The 'position' and 'wins' columns represent points earned and wins made after the race. However we want to create a table which shows the position and wins before the start of the race. In order to do so, we will add a +1 to the raceId and create a new dataframe called 'editpoints'. Essentially the new dataframe will have the position  and wins made for that season as of the start of the race. We will then merge this with the old 'rawpoints'using raceId and constructorId and create a new dataframe which has the league standings and races won for each constructor as of the start of the race for that season. The only exception to that will be round 1 which will have the wins made and league standings from the last race of the previous season (since we added a +1 to each raceId). We will fix this issue by making league standings and races won for each round 1 race equal to 0. 

In [38]:
# Add a +1 to each raceId.  
c_editpoints['raceId'] = c_editpoints['raceId']+1

In [39]:
# Drop unnecessary columns which we don't need. 
c_editpoints = c_editpoints.drop(['constructorStandingsId', 'year', 'round'], axis=1)
c_editpoints.head()

Unnamed: 0,raceId,constructorId,position,wins
0,19,1,1,1
1,19,2,3,0
2,19,3,2,0
3,19,4,4,0
4,19,5,5,0


In [40]:
# Merge c_rawppoints and c_editpoints on raceId and driverId
cpoints = pd.merge(c_rawpoints, c_editpoints,  how='left', left_on=['raceId','constructorId'], right_on = ['raceId','constructorId'])

In [41]:
# Turn the points earned and races won for Round 1 to 0 wins and 0 points
cpoints.loc[(cpoints["round"]==1),"position_y"] = 0
cpoints.loc[(cpoints["round"]==1),"wins_y"] = 0

In [42]:
# Drop columns we don't need
cpoints = cpoints.drop(['constructorStandingsId', 'position_x', 'wins_x'], axis=1)
# Rename columns
cpoints = cpoints.rename(columns={'position_y': 'constructorposition', 'wins_y':'constructorwin'})

In [43]:
# Filter points dataframe to only include data from 2000 to 2019
cmlpoints = cpoints[(cpoints['year']<=2019) & (cpoints['year']>=2000)].copy()

In [44]:
# replace null values in 'driverposition' and 'driverwin' columns with zeros
cmlpoints[['constructorposition', 'constructorwin']] = cmlpoints[['constructorposition', 'constructorwin']].fillna(0)

In [45]:
# Double check if there are any further null values
for i in cmlpoints.columns:
    print(f"Columns {i} has {cmlpoints[i].isnull().sum()} null values")

Columns raceId has 0 null values
Columns year has 0 null values
Columns round has 0 null values
Columns constructorId has 0 null values
Columns constructorposition has 0 null values
Columns constructorwin has 0 null values


In [46]:
# Drop year and round columns as we don't need them anymore.
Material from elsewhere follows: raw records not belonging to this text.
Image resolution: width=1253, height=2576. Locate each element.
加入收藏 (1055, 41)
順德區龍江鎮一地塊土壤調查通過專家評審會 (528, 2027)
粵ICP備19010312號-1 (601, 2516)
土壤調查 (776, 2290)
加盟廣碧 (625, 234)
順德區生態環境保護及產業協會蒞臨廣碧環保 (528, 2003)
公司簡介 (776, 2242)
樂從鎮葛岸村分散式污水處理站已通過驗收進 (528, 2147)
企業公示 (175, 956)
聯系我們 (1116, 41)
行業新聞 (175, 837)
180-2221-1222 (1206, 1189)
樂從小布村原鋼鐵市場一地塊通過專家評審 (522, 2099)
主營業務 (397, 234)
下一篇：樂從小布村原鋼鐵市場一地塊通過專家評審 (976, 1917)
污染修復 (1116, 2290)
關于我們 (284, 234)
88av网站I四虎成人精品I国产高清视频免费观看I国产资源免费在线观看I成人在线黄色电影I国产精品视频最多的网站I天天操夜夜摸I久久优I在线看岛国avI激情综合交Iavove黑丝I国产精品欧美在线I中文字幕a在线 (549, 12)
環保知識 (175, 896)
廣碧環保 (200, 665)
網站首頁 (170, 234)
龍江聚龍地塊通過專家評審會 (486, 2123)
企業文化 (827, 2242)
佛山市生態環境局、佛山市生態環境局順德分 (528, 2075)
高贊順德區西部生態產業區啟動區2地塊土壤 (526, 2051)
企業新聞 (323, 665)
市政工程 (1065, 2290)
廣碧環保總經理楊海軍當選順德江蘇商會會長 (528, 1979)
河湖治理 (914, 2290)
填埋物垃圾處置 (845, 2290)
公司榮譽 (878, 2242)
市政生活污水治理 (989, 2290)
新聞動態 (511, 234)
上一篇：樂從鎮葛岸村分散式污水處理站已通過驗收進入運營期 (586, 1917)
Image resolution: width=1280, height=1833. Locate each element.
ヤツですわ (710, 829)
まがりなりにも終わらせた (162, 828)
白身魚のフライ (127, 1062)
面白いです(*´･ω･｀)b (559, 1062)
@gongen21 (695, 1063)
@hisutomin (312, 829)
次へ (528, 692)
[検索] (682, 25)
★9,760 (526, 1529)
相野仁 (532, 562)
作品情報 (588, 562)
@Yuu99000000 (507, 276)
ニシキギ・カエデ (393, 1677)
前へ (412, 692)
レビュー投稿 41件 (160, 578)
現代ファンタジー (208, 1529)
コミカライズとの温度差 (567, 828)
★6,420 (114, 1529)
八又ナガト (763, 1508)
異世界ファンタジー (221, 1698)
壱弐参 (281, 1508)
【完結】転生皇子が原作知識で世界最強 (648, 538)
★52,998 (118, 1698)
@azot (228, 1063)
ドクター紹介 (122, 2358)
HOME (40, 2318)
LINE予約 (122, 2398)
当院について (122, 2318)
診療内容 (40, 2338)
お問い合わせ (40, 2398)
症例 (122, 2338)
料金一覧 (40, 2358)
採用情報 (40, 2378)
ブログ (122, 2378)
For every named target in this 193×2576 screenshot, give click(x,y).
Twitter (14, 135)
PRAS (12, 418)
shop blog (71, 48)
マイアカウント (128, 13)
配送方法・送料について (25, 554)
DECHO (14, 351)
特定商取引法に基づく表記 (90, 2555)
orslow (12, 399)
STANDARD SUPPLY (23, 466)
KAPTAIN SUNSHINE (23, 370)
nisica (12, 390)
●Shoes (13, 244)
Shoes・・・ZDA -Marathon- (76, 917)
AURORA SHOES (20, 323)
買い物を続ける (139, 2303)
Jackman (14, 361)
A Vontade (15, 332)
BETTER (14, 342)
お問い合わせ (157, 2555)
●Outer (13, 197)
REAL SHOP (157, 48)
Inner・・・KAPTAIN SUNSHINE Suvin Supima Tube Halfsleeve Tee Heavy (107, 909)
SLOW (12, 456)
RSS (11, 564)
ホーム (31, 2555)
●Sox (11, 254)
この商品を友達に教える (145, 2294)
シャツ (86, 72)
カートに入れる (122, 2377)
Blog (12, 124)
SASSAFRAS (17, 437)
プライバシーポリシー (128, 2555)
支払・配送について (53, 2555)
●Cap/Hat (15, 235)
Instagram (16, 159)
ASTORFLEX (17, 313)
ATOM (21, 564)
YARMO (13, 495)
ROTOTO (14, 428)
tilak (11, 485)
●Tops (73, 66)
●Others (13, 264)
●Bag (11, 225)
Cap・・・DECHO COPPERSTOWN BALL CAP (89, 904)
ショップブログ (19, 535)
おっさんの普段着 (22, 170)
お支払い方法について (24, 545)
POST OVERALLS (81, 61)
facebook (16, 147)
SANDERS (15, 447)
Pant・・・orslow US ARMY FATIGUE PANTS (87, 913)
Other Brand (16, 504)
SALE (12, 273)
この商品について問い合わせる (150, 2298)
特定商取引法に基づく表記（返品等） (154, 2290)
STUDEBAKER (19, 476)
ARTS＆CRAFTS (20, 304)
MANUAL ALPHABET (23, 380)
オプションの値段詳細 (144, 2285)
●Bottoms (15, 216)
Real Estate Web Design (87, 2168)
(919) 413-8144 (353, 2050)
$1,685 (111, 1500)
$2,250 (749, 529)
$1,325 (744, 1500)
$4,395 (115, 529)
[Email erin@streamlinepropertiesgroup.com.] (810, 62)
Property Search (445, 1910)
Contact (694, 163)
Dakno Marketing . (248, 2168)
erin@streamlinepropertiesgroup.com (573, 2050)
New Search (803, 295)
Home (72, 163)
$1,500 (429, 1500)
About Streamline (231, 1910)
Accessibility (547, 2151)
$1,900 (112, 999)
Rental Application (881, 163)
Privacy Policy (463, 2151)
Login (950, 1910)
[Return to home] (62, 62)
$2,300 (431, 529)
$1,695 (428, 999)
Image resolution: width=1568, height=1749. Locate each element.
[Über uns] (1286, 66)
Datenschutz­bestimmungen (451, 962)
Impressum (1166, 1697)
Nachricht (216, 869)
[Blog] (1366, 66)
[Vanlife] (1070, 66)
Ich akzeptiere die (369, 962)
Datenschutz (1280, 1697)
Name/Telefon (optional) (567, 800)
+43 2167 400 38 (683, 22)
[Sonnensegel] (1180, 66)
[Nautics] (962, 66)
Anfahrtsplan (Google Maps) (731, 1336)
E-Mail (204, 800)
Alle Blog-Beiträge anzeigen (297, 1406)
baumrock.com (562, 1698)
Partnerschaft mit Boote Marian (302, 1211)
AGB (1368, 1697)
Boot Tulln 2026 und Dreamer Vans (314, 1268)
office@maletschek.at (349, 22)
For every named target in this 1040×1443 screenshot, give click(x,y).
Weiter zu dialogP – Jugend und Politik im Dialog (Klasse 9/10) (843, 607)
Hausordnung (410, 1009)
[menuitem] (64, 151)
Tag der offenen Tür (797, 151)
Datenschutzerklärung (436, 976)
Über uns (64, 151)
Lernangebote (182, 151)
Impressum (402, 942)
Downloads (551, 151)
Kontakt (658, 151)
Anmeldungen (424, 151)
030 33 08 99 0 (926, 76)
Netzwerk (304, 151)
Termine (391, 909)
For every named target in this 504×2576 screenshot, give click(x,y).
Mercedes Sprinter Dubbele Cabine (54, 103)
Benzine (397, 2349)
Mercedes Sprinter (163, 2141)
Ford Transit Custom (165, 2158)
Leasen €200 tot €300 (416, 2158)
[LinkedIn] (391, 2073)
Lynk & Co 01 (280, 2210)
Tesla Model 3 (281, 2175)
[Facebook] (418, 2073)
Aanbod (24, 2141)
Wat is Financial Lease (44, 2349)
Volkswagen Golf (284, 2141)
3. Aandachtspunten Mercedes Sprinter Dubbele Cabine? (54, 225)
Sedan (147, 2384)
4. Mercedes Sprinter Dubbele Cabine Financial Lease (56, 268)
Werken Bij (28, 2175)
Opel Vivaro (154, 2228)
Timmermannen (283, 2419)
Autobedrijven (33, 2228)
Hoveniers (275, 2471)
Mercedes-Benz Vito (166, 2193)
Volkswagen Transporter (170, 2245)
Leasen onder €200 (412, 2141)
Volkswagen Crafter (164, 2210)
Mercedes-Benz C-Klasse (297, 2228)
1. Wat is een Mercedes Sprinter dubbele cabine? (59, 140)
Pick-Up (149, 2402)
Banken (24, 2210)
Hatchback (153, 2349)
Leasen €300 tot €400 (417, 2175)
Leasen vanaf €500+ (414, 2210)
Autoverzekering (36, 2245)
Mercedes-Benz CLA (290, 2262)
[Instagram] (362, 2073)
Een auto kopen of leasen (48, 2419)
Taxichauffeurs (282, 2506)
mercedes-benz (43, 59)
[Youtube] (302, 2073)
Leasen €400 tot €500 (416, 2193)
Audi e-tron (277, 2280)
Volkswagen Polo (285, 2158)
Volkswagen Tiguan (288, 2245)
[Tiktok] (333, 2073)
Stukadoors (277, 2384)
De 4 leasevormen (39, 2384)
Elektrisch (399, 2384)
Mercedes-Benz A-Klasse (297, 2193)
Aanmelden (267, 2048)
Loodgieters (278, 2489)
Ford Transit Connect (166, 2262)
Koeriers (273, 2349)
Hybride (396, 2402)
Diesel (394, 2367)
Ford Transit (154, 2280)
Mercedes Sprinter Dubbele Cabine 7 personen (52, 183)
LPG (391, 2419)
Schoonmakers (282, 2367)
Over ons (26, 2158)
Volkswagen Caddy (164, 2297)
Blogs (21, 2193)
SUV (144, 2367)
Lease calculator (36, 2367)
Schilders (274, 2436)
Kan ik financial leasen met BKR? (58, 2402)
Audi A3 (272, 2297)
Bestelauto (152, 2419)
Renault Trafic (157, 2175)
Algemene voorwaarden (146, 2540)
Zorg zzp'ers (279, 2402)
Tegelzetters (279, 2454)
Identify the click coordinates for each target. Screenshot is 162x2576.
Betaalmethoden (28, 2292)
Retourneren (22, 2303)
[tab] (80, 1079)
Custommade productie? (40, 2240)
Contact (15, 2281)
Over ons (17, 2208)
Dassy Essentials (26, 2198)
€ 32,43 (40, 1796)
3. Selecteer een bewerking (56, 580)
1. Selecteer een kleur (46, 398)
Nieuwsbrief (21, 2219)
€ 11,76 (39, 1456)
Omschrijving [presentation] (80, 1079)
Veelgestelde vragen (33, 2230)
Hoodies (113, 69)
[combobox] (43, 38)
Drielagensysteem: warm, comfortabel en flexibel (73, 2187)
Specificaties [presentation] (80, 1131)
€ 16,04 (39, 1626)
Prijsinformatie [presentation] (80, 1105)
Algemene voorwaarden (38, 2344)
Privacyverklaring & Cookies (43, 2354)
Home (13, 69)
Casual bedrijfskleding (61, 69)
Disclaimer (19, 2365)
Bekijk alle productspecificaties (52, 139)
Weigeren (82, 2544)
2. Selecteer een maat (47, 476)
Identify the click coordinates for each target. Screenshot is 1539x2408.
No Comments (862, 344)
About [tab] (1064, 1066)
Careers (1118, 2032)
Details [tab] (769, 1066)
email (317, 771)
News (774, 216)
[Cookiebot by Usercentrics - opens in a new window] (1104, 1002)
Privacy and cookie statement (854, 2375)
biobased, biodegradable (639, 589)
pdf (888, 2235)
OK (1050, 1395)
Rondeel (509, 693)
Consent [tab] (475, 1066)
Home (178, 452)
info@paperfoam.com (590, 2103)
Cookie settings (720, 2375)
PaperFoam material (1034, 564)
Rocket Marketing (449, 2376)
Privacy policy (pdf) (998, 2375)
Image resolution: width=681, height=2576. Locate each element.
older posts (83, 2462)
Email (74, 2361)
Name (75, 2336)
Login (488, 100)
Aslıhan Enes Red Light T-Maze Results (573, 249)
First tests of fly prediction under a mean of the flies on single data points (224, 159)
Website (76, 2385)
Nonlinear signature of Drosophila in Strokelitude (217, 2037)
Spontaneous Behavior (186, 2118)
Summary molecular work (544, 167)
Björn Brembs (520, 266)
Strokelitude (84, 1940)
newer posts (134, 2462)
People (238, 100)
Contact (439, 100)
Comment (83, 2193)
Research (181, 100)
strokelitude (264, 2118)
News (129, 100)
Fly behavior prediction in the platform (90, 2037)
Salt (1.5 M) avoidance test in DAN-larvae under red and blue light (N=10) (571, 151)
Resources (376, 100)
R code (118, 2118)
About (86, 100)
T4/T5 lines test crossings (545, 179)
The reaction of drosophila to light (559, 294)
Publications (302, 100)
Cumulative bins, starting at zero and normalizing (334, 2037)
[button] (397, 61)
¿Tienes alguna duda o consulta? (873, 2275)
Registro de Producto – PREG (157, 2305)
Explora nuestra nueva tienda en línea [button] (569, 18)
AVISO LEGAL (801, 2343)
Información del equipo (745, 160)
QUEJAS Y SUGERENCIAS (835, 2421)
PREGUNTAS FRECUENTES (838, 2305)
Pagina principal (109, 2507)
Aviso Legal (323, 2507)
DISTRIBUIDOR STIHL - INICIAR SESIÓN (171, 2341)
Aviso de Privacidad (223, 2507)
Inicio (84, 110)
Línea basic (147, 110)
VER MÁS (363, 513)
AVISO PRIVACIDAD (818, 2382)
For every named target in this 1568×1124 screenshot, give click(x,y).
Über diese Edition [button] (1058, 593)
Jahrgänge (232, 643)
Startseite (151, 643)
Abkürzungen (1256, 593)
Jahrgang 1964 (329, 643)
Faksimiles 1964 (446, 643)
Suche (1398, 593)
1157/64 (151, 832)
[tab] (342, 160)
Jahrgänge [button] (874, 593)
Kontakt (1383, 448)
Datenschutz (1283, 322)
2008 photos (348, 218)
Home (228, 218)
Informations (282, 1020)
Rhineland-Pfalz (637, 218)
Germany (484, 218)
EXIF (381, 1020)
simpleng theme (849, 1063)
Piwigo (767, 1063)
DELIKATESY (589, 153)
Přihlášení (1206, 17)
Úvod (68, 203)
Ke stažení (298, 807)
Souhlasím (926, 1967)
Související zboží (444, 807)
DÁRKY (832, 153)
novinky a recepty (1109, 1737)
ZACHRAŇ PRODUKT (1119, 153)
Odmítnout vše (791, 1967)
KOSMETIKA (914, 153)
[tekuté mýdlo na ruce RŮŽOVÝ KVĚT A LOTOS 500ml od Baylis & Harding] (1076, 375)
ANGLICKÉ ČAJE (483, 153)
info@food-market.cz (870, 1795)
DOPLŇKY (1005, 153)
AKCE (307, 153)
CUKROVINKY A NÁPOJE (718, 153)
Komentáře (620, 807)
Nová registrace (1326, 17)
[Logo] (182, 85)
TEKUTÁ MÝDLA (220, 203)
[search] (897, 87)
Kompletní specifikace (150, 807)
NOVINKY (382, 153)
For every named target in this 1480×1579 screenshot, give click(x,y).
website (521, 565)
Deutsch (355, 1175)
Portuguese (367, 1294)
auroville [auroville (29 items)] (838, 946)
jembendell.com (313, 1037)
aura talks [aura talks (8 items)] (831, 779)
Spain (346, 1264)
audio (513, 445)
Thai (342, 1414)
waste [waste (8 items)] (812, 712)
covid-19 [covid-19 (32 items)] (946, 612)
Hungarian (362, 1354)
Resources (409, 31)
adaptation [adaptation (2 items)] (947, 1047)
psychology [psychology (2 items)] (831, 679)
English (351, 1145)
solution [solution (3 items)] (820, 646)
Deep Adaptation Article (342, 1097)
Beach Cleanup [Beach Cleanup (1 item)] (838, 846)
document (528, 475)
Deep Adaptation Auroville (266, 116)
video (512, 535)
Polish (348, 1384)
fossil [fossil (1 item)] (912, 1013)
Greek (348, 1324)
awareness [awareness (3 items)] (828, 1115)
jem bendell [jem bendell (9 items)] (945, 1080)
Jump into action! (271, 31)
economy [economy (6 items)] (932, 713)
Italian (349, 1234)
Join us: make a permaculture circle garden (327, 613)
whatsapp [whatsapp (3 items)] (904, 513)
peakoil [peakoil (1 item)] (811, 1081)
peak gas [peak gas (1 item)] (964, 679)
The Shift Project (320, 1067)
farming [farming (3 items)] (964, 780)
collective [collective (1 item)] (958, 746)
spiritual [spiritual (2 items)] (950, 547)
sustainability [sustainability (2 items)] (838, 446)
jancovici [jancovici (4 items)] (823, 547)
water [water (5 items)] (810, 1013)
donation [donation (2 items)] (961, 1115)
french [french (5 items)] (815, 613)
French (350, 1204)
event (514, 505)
This will help with the merge with mldata
cmlpoints = cmlpoints.drop(['year', 'round'], axis=1)

In [47]:
# Print final dataframe
print(cmlpoints.shape)
cmlpoints.columns

(3969, 4)


Index(['raceId', 'constructorId', 'constructorposition', 'constructorwin'], dtype='object')

In [48]:
#Merge mldata with cmlpoints
mldata = pd.merge(mldata, cmlpoints,  how='left', left_on=['raceId', 'constructorId'], right_on = ['raceId', 'constructorId'])
print(mldata.shape)
mldata.head()

(7940, 21)


Unnamed: 0,year,round,resultId,raceId,circuitId,driverId,constructorId,grid,position,weather_warm,...,weather_dry,weather_wet,weather_cloudy,Win,podium,age,driverposition,driverwin,constructorposition,constructorwin
0,2008,1,1,18,1,1,1,1,1,1,...,0,0,0,1,1,23.0,0.0,0.0,0.0,0.0
1,2008,1,2,18,1,2,2,5,2,1,...,0,0,0,0,2,31.0,0.0,0.0,0.0,0.0
2,2008,1,3,18,1,3,3,7,3,1,...,0,0,0,0,3,23.0,0.0,0.0,0.0,0.0
3,2008,1,4,18,1,4,4,11,4,1,...,0,0,0,0,0,27.0,0.0,0.0,0.0,0.0
4,2008,1,5,18,1,5,1,3,5,1,...,0,0,0,0,0,26.0,0.0,0.0,0.0,0.0


## Export mldata to database

In [51]:
# We will upload our final mldata back into our cloud Postgress database. Create engine to upload data
connect = f"postgres://postgres:{PASSWORD}@{HOST}:{PORT}/postgres"
from sqlalchemy import create_engine
engine = create_engine(connect)

In [52]:
# Upload mldata table to database
mldata.to_sql(name='mldata', con=engine, if_exists='replace')